**Dataset excerpts**
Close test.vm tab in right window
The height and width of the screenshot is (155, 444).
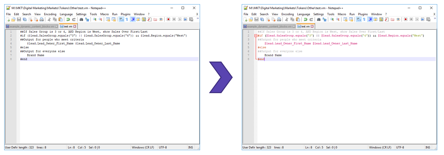tap(312, 26)
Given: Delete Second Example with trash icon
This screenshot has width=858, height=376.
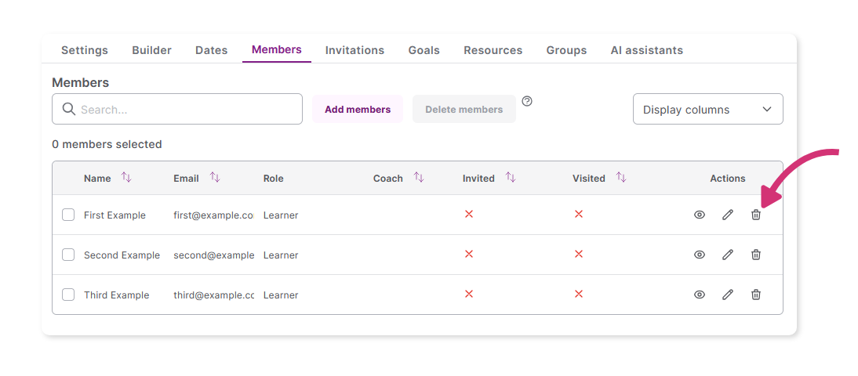Looking at the screenshot, I should coord(756,255).
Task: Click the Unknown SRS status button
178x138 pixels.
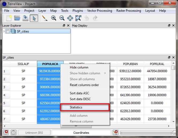Action: coord(34,132)
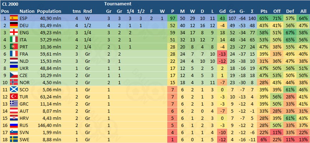Click the Spain flag icon
The image size is (310, 143).
(14, 19)
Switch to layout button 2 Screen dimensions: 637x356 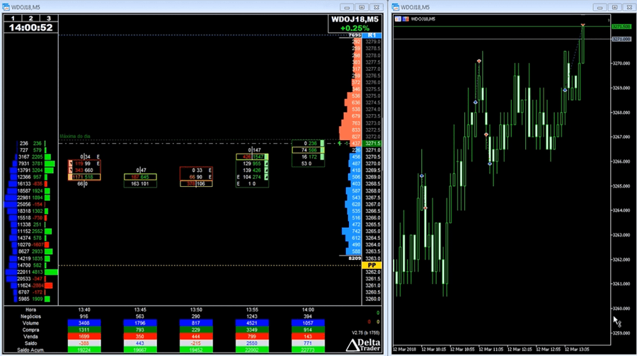[30, 18]

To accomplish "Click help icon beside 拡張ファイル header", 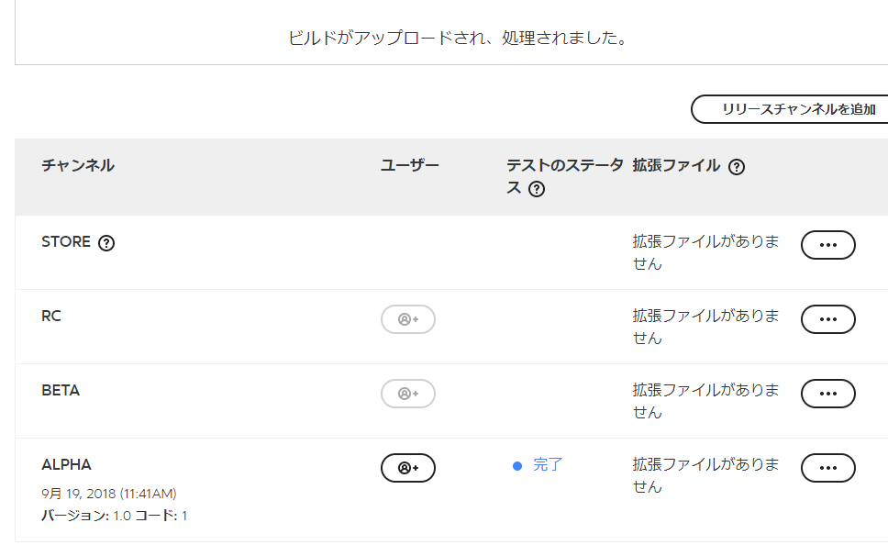I will pyautogui.click(x=737, y=167).
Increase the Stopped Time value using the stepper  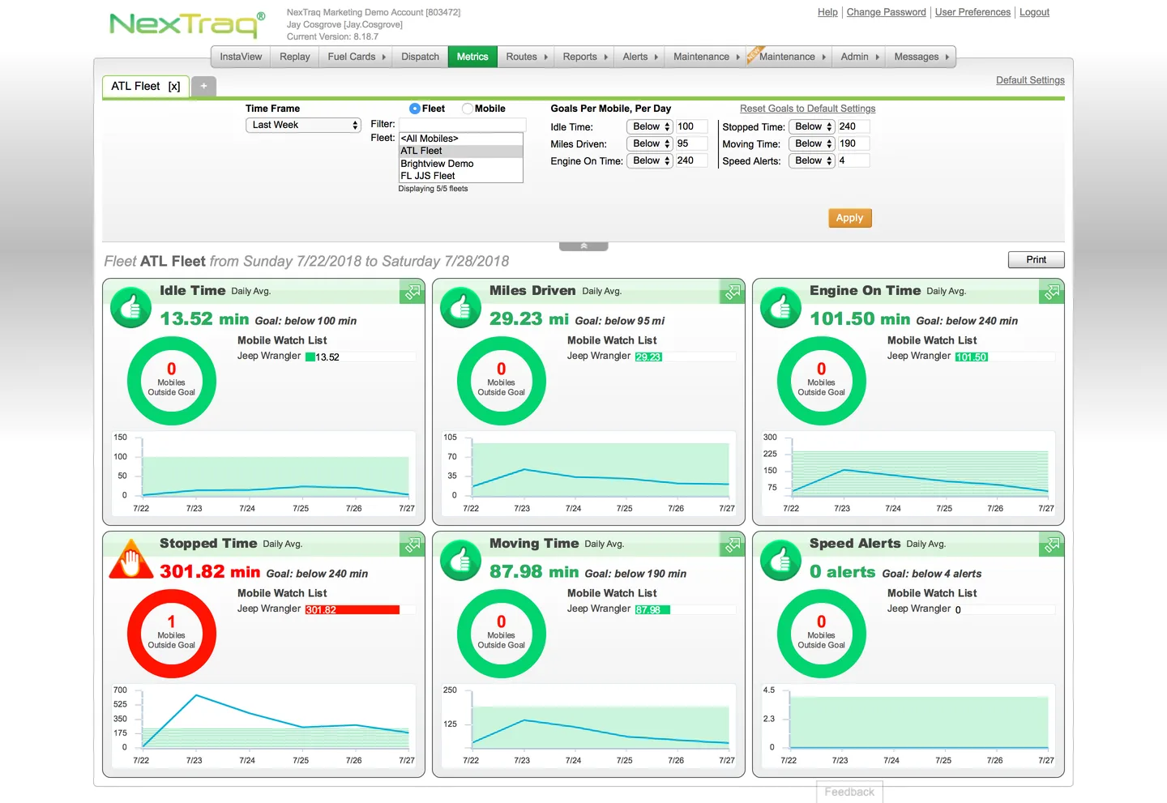(827, 122)
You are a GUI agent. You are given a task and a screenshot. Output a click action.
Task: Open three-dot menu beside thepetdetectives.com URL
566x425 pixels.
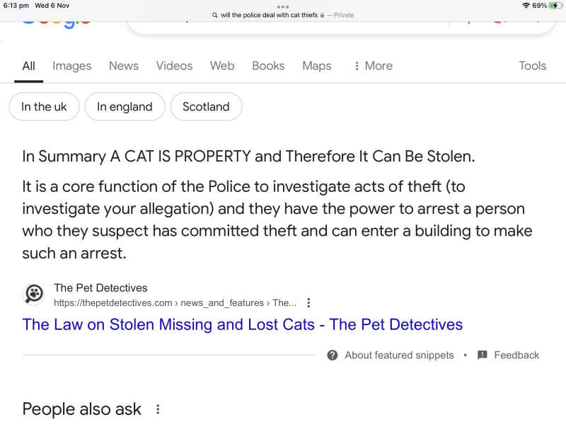[308, 303]
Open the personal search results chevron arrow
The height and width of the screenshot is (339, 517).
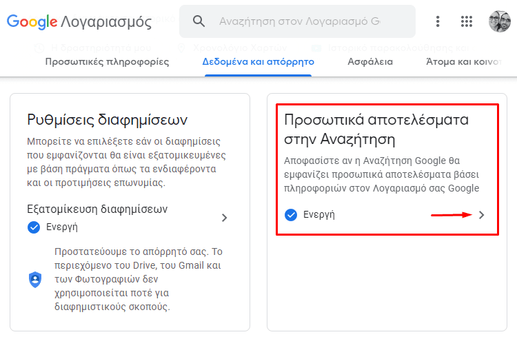[x=481, y=215]
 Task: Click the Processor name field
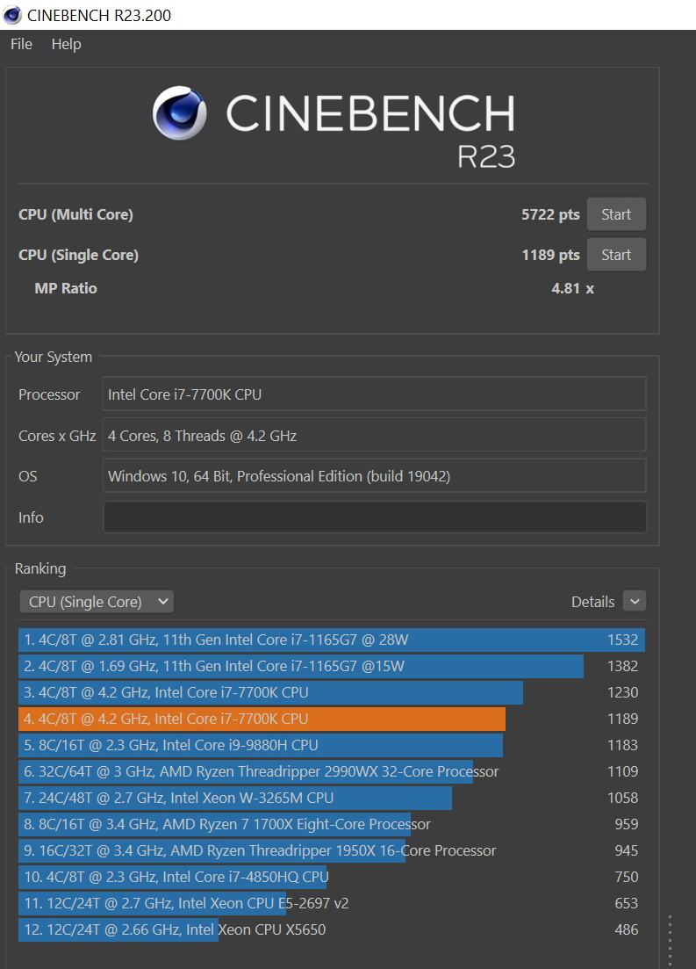(x=375, y=394)
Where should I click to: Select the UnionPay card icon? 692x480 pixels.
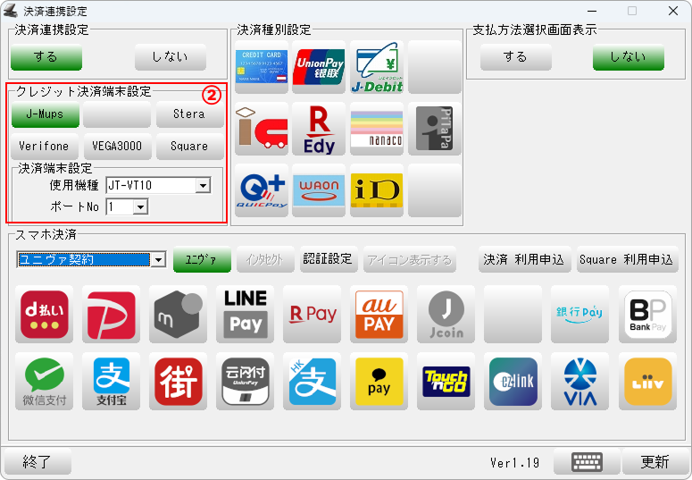(319, 67)
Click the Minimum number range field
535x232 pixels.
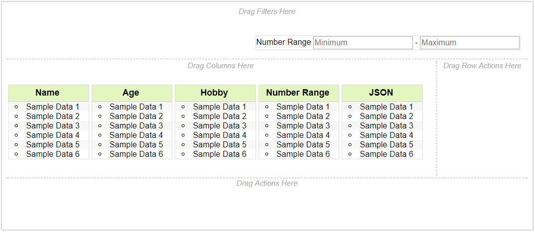363,43
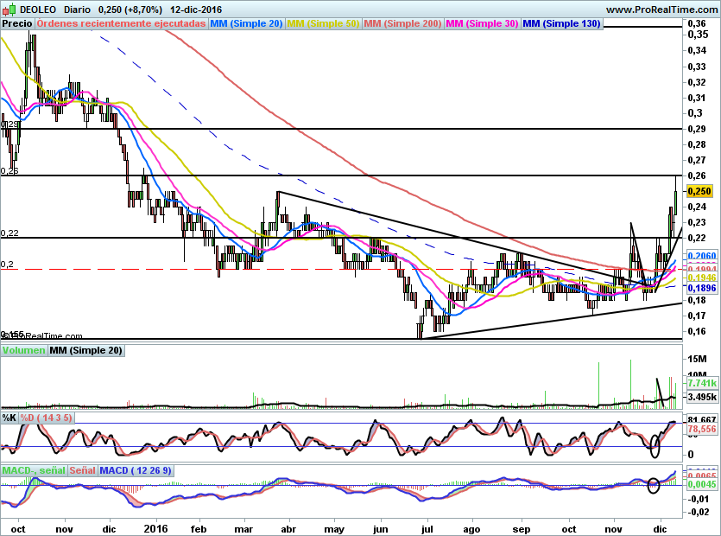The image size is (721, 536).
Task: Click the 0,2060 moving average price tag
Action: coord(702,256)
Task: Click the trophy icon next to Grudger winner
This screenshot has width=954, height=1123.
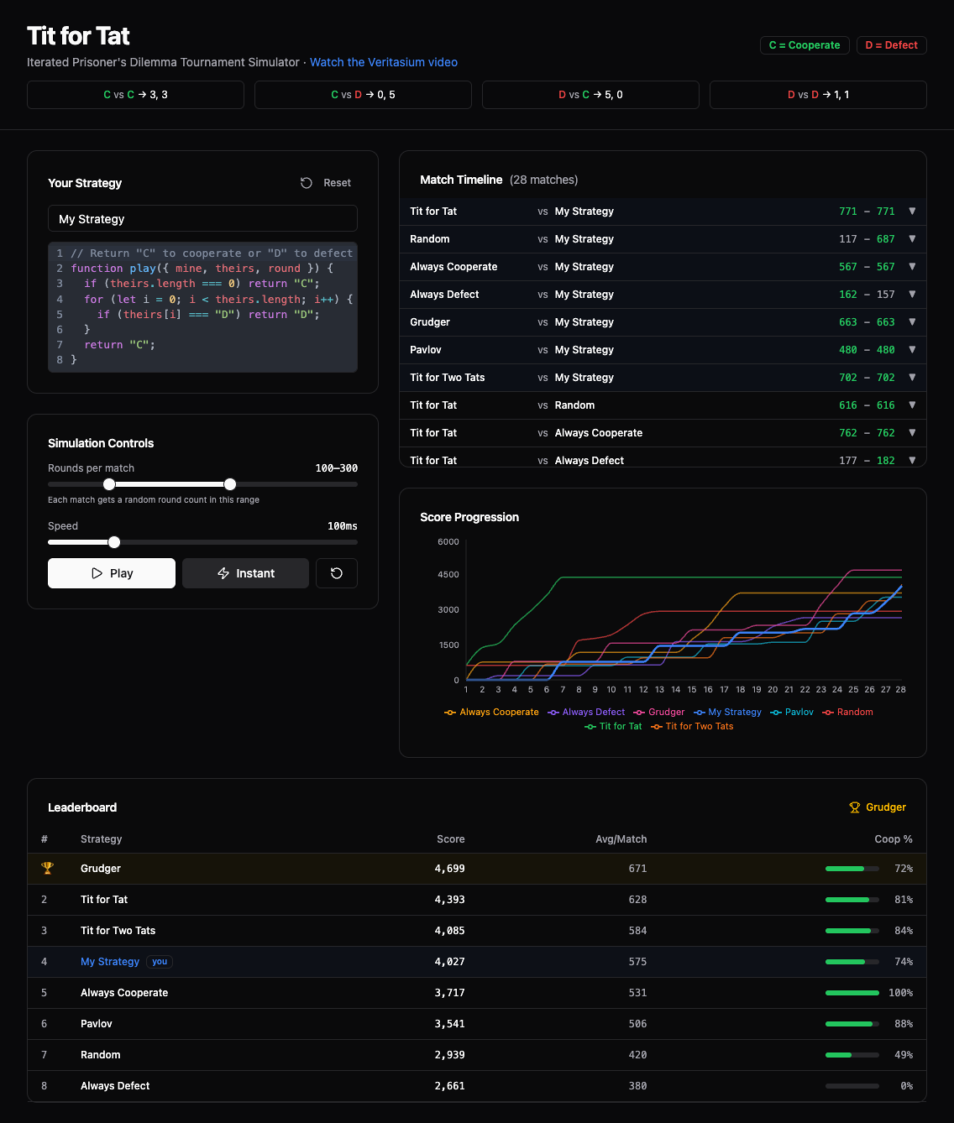Action: pos(854,807)
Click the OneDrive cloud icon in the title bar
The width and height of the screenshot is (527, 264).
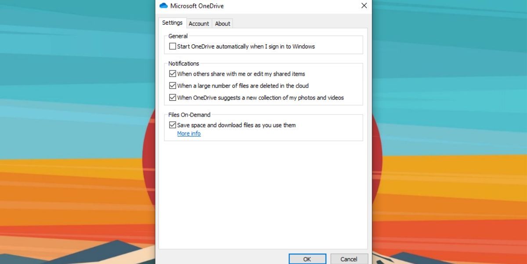[164, 6]
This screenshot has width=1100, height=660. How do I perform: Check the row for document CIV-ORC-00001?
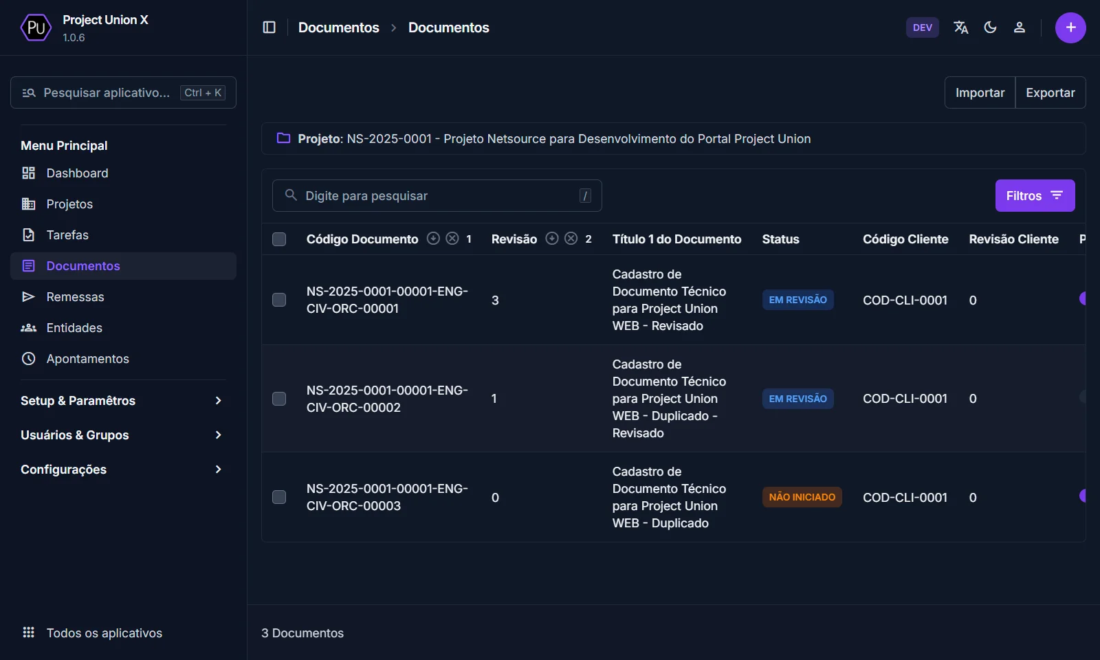tap(279, 300)

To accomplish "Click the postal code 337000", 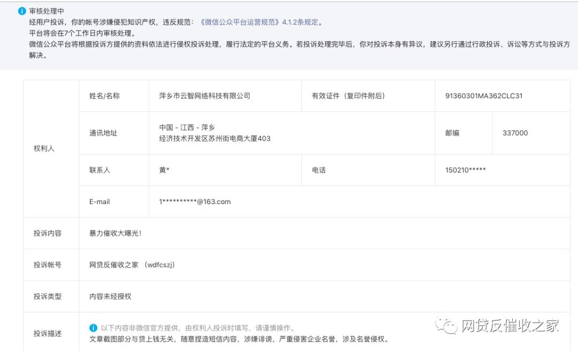I will [x=514, y=132].
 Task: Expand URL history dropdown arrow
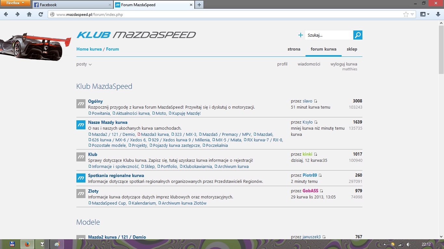point(412,14)
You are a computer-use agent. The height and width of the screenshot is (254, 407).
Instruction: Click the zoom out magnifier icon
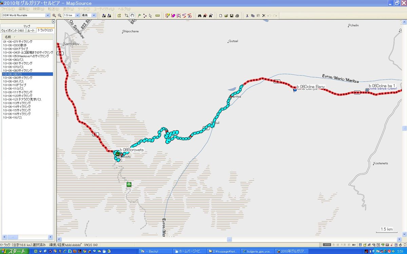click(x=59, y=16)
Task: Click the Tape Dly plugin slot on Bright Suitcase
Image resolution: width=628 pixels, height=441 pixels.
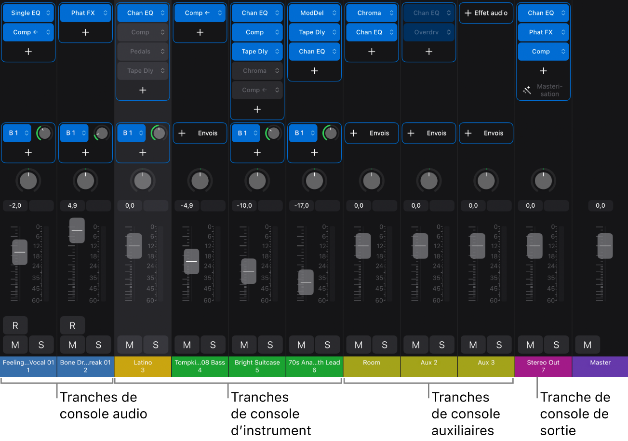Action: point(257,51)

**Exercise goal**
Copy out the items again, word for word, from the line with "Task: Expand URL history dropdown arrow" through the end of the items, including both ends. Leave the pictures out.

**Response below**
 Task: Expand URL history dropdown arrow
point(412,14)
You are a computer-use agent. The height and width of the screenshot is (254, 407).
Instruction: Click the zoom out magnifier icon
click(x=59, y=16)
Task: Click the Tape Dly plugin slot on Bright Suitcase
Image resolution: width=628 pixels, height=441 pixels.
Action: point(257,51)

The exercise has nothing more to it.